TEXT PROVIDED:
--------

Anisimova, who had lost her previous nine matches against top 20 players and had to rebound from a set and a break down to survive her first-round match, hit 46 winners to Osaka’s 21.
Osaka, one of the most powerful hitters in the women's draw, praised Anisimova's service returns and described how the ball kept coming back at her so low and fast that she couldn't adjust her footwork to counter it.
“I just want to soak in this moment,” said Anisimova, who took out Olympic champion Belinda Bencic in the second round. “It was an amazing match. It was very close. You know, there were a bit of nerves, and to play Naomi for the first time ... it’s unreal, honestly.”
Anisimova won her first WTA hardcourt title at a tuneup tournament in Melbourne this month and is now on an eight-match winning streak — the longest of her career in main draw matches.
It’s the fourth time Osaka has been unable to defend a major title, and the 11th time in her 21 trips to Grand Slam events she has been knocked out in the third round, including last year’s US Open.

--------

STUDY MATERIAL:
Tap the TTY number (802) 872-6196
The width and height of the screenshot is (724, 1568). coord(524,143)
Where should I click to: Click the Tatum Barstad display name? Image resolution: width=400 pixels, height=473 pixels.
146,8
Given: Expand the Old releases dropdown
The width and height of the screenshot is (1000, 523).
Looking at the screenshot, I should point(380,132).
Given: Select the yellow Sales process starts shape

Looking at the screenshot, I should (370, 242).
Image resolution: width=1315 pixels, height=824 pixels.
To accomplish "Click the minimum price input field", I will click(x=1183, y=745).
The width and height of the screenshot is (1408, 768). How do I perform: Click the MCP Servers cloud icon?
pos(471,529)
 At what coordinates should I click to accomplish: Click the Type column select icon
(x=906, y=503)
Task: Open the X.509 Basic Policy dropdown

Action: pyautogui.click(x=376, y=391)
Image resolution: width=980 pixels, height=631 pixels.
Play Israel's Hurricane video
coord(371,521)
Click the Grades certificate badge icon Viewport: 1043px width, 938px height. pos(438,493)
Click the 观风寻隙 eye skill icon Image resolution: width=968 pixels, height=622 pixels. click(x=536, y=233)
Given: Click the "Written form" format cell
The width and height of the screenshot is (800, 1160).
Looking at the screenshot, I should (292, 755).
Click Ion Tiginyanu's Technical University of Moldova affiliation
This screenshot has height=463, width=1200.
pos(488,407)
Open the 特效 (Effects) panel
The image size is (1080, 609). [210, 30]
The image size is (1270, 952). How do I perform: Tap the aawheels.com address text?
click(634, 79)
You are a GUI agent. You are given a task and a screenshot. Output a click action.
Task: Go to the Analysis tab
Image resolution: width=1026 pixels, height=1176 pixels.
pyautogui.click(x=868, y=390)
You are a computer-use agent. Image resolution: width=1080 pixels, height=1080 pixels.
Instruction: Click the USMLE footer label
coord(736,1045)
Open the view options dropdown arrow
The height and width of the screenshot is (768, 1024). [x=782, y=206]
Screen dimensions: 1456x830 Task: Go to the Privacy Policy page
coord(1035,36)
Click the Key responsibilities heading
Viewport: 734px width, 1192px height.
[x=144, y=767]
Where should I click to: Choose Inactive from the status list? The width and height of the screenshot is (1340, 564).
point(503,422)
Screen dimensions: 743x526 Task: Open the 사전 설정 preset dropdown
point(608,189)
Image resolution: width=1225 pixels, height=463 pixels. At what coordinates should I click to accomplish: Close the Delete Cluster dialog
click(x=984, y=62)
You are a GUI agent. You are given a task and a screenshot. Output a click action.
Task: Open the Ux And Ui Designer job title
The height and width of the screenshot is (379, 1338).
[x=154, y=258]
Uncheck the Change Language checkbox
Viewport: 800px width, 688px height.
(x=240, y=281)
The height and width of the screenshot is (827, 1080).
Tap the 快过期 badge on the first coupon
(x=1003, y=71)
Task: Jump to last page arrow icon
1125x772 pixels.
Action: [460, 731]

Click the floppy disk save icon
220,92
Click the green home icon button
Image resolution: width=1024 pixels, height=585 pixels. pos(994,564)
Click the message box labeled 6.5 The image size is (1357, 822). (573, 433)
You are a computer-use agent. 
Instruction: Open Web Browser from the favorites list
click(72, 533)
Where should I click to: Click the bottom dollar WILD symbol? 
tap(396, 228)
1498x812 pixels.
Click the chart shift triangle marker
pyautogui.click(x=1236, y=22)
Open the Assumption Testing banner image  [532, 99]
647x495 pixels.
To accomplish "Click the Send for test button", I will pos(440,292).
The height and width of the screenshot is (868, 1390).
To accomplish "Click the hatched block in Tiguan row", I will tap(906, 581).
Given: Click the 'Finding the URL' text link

--------

YOUR GOAL: Copy word for word the part of the tennis report above starting with "Osaka, one of" and going on through "to counter it.".

REPLY TO THE TASK:
Osaka, one of the most powerful hitters in the women's draw, praised Anisimova's service returns and described how the ball kept coming back at her so low and fast that she couldn't adjust her footwork to counter it.